Monday, June 22, 2015

We Might Be Heroes: Between the Three of Us

(EMMA’s apartment.  JENNIFER is sitting down.  EMMA enters as she speaks and sits down across from EMMA.)

EMMA:  --And the place is such a mess.

JENNIFER:  It’s really not.

EMMA:  I know, that’s just something you say.  The place is a mess, I look awful, your hair looks great—all that shit.

JENNIFER:  Should you be serving me tea?

EMMA:  I don’t have tea.  I have vodka.  You want vodka?

JENNIFER:  I’d—No.

EMMA:  So.  You’re here.  What now?

JENNIFER:  I wanted to let you know I’m enlisting.

EMMA:  Really?

JENNIFER:  Yes.

EMMA:  Well, that’s great.  I hope you die.

JENNIFER:  You mean you hope I don’t die?

EMMA:  No, I hope you die.  You heard me right the first time.

JENNIFER:  That’s not—okay.

EMMA:  Why did you come here, Jen?

JENNIFER:  I’m your last connection to Walter.  I thought maybe you’d want to, you know, speak with him before—Before he and I—

EMMA:  Rush off to battle E.T.?  Nah, I’m good.  Lock the door on your way out.

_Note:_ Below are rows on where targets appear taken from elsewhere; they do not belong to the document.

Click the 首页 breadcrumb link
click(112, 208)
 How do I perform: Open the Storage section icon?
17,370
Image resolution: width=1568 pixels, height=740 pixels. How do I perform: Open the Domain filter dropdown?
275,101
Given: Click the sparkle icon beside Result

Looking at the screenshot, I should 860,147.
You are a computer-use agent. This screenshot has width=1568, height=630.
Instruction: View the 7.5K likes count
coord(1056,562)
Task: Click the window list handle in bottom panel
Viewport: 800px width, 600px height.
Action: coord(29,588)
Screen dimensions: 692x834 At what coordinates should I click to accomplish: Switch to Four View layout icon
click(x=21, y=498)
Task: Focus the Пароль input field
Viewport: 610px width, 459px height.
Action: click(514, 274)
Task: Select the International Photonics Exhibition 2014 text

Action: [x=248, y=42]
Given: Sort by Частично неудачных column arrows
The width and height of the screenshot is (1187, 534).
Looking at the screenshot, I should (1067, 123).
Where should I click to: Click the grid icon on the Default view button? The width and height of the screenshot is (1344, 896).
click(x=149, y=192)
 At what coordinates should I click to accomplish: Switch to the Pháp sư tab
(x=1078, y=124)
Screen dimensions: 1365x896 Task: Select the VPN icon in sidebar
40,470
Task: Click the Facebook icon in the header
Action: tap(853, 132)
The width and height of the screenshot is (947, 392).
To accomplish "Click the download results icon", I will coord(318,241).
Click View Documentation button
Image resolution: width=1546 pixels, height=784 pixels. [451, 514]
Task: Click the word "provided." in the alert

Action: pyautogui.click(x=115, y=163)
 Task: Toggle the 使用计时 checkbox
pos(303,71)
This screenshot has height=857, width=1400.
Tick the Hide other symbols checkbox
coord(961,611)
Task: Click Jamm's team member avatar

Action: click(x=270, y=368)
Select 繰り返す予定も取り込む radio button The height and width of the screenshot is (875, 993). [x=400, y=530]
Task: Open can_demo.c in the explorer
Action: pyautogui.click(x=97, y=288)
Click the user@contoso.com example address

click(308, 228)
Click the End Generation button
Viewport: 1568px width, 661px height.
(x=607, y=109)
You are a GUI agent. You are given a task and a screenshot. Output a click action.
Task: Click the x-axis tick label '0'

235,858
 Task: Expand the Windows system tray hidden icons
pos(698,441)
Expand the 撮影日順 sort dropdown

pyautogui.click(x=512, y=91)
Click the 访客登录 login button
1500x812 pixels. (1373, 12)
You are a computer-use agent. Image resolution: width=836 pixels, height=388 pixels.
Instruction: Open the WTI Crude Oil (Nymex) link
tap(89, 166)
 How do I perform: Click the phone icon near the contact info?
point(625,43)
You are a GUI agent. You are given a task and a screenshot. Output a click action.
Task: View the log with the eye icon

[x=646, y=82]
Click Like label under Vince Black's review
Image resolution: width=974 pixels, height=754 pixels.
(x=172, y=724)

JENNIFER:  I didn’t ask for this, you know.

EMMA:  When you shack up with a married man, you ask for all kinds of things, Jennifer.  You may not realize it at the time, but that’s what happens.  You shack your way into a whole shitload of problems.

JENNIFER:  He wanted me to come here today.

EMMA:  Did he?  Well, isn’t that conscientious of him?

JENNIFER:  He feels guilty.

EMMA:  What about you, Jen?  Do you feel guilty?

JENNIFER:  I feel…I’m seeing someone now.  Someone new.

EMMA:  Oh really?  Does he know my ex-husband is living inside you?

JENNIFER:  He knows I have an illness.

EMMA:  Well, that’s one way of putting it.

JENNIFER:  I know you must feel envious of—

EMMA:  Envious?  That Walter chose to reside in you upon the moment of his death instead of me?  Actually, I’m thrilled.  Why would I want a lying, cheating asshole residing in my body?  Trust me, I’m good.  I’ve taken up golfing.  And gambling.  And excessive drinking.  You sure you don’t want that vodka?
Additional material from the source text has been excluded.